Correspondance de Voltaire/1754/Lettre 2810

Correspondance de Voltaire/1754
Correspondance : année 1754GarnierŒuvres complètes de Voltaire, tome 38 (p. 283).

2810 — À MADAME LA COMTESSE DE LUTZELBOURG.
À Colmar, le 7 novembre.

Qu’ai-je été chercher à Colmar ! Je suis malade, mourant, ne pouvant ni sortir de ma chambre, ni la souffrir, ni capable de société, accablé, et n’ayant pour toute ressource que la résignation à la Providence. Que ne suis-je près des deux saintes de l’île Jard : Je remercie bien Mme de Brumath de l’honneur de son souvenir, et du châtelet, et de la comédie[1] de Marseille, et de la liberté grecque de cet échevin héroïque, qui a la tête assez forte pour se souvenir qu’on était libre il y a environ deux mille cinq cents ans. Ô le bon temps que c’était ! Pour moi, je ne connais de bon temps que celui où l’on se porte bien. Je n’en peux plus. Ô fond de la boîte de Pandore ! Ô espérance ! où êtes-vous ?

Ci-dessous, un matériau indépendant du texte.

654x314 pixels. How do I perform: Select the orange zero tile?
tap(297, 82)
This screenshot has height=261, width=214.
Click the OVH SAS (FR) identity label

M. et Mme de Klinglin me témoignent des bontés qui augmentent ma sensibilité pour l’état de monsieur leur fils. Il n’y a que la piscine de Siloë[2] qui puisse le guérir ; il sied bien après cela à d’autres de se plaindre ! C’est auprès de lui qu’il faut apprendre à souffrir sans murmurer. Ah ! mesdames, mesdames, qu’est-ce que la vie ? quel songe, et quel funeste songe ! Je vous présente les plus tristes et les plus tendres respects… Voilà une lettre bien gaie !

  1. Belzunce, évêque de Marseille, montra un zèle excessif en faveur de la bulle Unigenitus, jusqu’à sa mort, qui eut lieu le 4 juin 1755. (Cl.)
  2. Jean, ix, 7.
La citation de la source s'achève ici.